Jak na razie jestem targetem na sprzęt Canona - budżetowe obiektywy są jakie są, a puszka i tak wyprostuje dystorsję, nim zapisze kadr w jpg-u. Sam już nie wiem, czy to znak naszych czasów, czy cwaniactwo producenta. Na ten moment mnie to nie boli.
Gdybym chciał się jednak pobawić w prostprodukcję RAW (tyle piszecie o Lr/LrC), to optycznie też mi to chyba nie zrobi różnicy, gdyż wyprostuję profilem i będzie git.
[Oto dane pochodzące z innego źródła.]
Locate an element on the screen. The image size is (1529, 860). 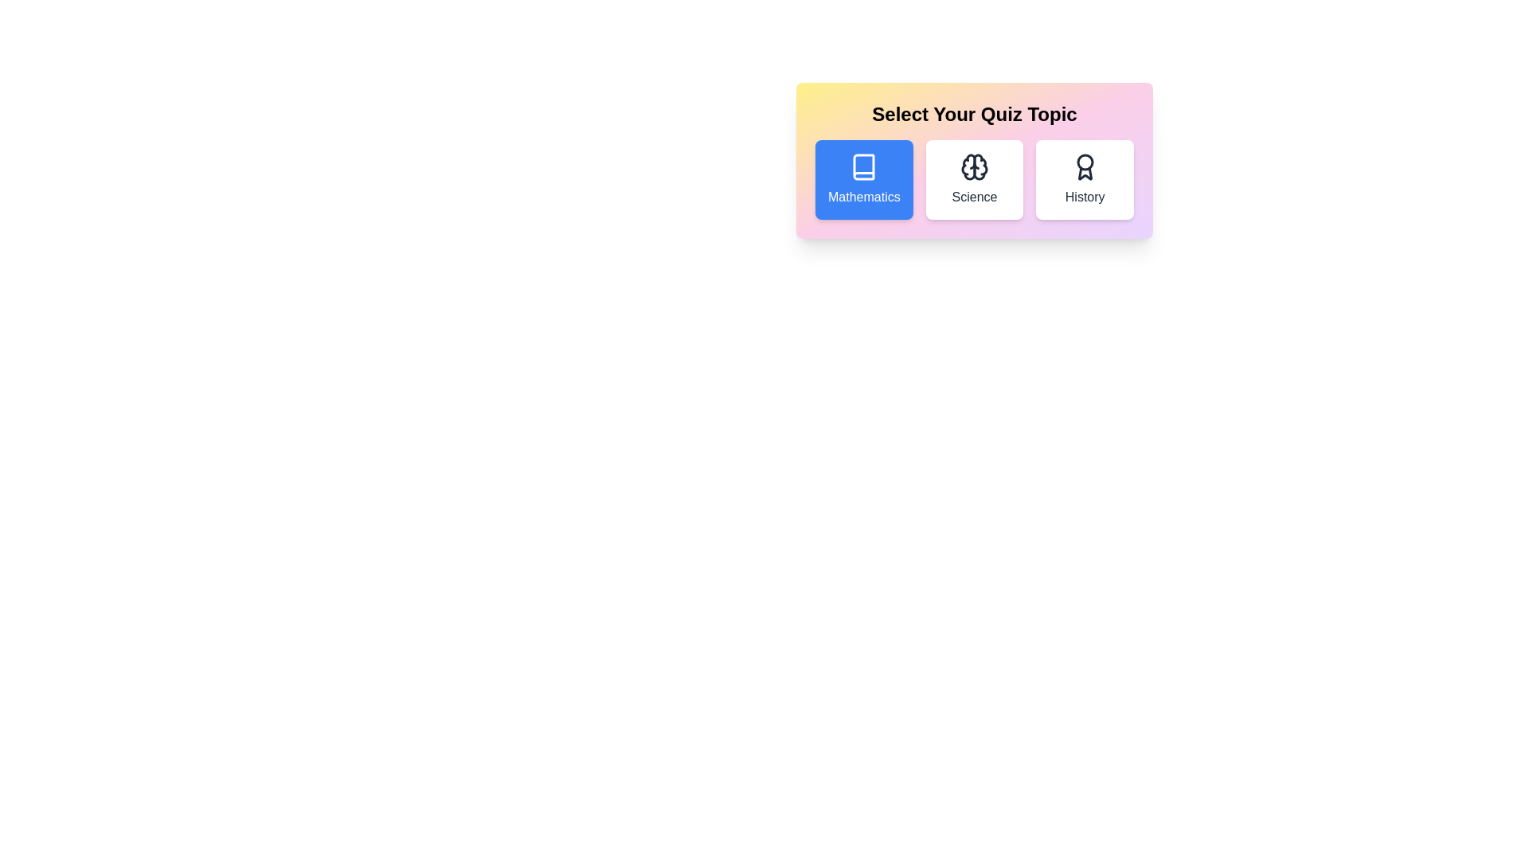
the quiz category Mathematics by clicking on its respective tile is located at coordinates (863, 179). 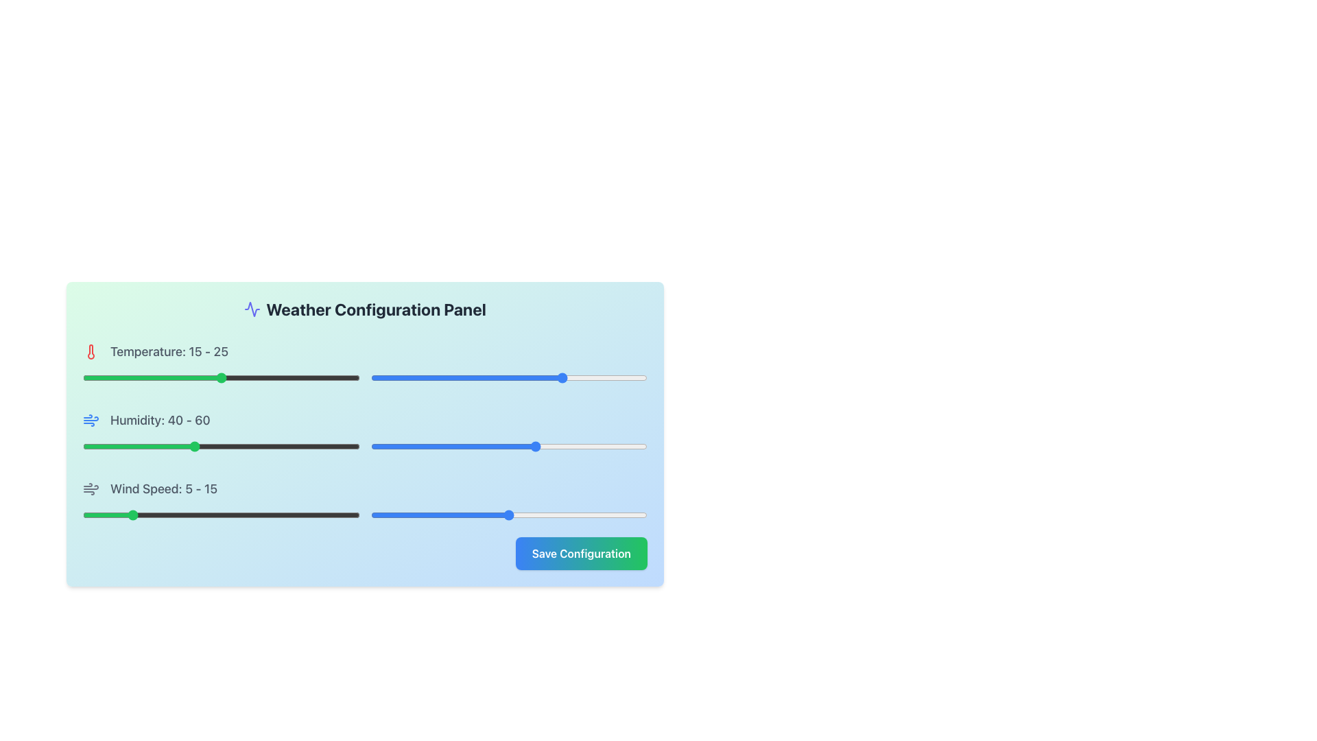 What do you see at coordinates (138, 515) in the screenshot?
I see `the wind speed` at bounding box center [138, 515].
Czyli co - jak dla mnie WIN/WIN?
PS
Podpowiedzcie proszę, jaki soft do postprodukcji (mam tu na myśli m.in. edycję profilem dedykowanym pod dany obiektyw) jest w rozsądnych pieniądzach. Nie szukam żadnego planu, chciałbym zapłacić jakieś drobne i używać, być może się w to wkręcę. A może nie. Istnieje jeszcze taki na rynku?